Dziesiąty, jubileuszowy wiec odbył się na Majdanie Niepodległości w Kijowie, gdzie od listopada trwają protesty przeciwników władz Ukrainy domagających się m.in. ustąpienia prezydenta Wiktora Janukowycza. Według mediów na wiecu było 50 tys. ludzi.

Zgromadzeni zaapelowali o uwolnienie zatrzymanych uczestników demonstracji antyrządowych. Według jednego z politycznych liderów protestów, byłego szefa ukraińskiej dyplomacji Petra Poroszenki, w aresztach wciąż znajduje się 49 uczestników protestów.

W niedzielę ogłoszono także, że Samoobrona Majdanu - ochotnicze oddziały składających się z ludzi wyposażonych w pałki i kaski budowlane - rozszerza swą działalność na całą Ukrainę.

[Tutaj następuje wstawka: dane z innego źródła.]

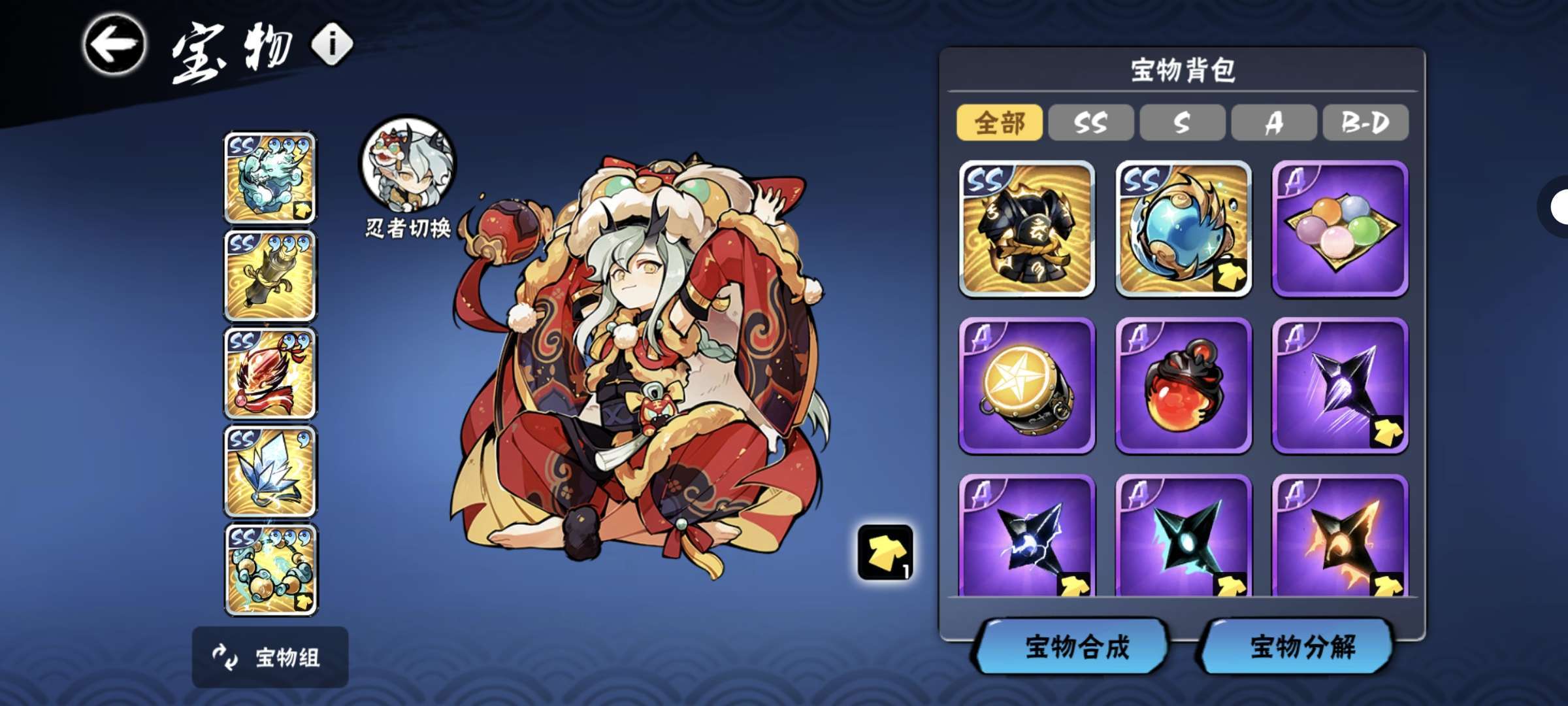The height and width of the screenshot is (706, 1568).
Task: Select the equipped SS golden gauntlet treasure
Action: tap(270, 275)
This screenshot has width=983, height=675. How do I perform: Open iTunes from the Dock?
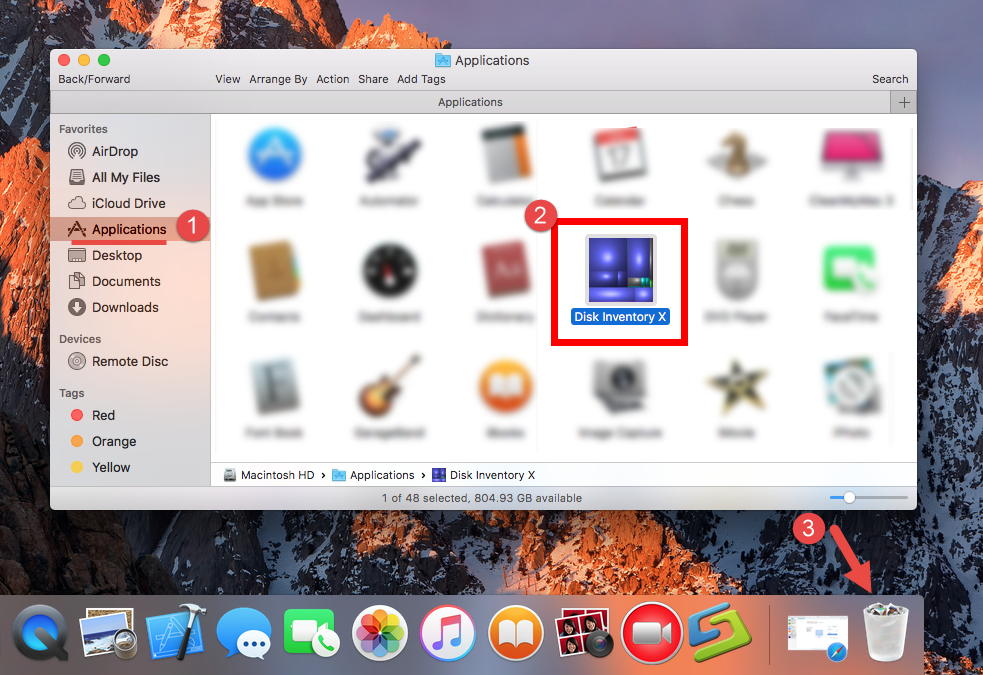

W Kijowie nocami płoną samochody naszych działaczy, a w regionach zabijani są i porywani przywódcy. Kto obroni obywateli? Milicja? Czy jej oddziały specjalne Berkut? Musimy bronić się sami - zachęcał do wstępowania w szeregi Samoobrony były szef Służby Bezpieczeństwa Ukrainy Ołeksandr Turczynow.

Do nękania aktywistów Majdanu władze używają tzw. tituszków - wynajmowanych za pieniądze dresiarzy, którzy działają w porozumieniu z milicją. Piosenkarka Rusłana powiedziała, że ludzie ci praktycznie wygnali ją z jej własnego mieszkania.

Ciągle dyżurują koło mojego domu, śledzą mój samochód. Grożą mi przez telefon. Trudno mi przyzwyczaić się do telefonów, w których słyszę, że skończę jak Dmytro Bułatow - mówiła Rusłana. Bułatow, przywódca ruchu kierowców Automajdan, został porwany, a następnie przez ponad tydzień był torturowany przez nieustalonych dotychczas sprawców.

Zarówno politycy, jak i zwykli ludzie zebrani na Majdanie, mimo nieustępliwości władz nie mają zamiaru kończyć swych protestów.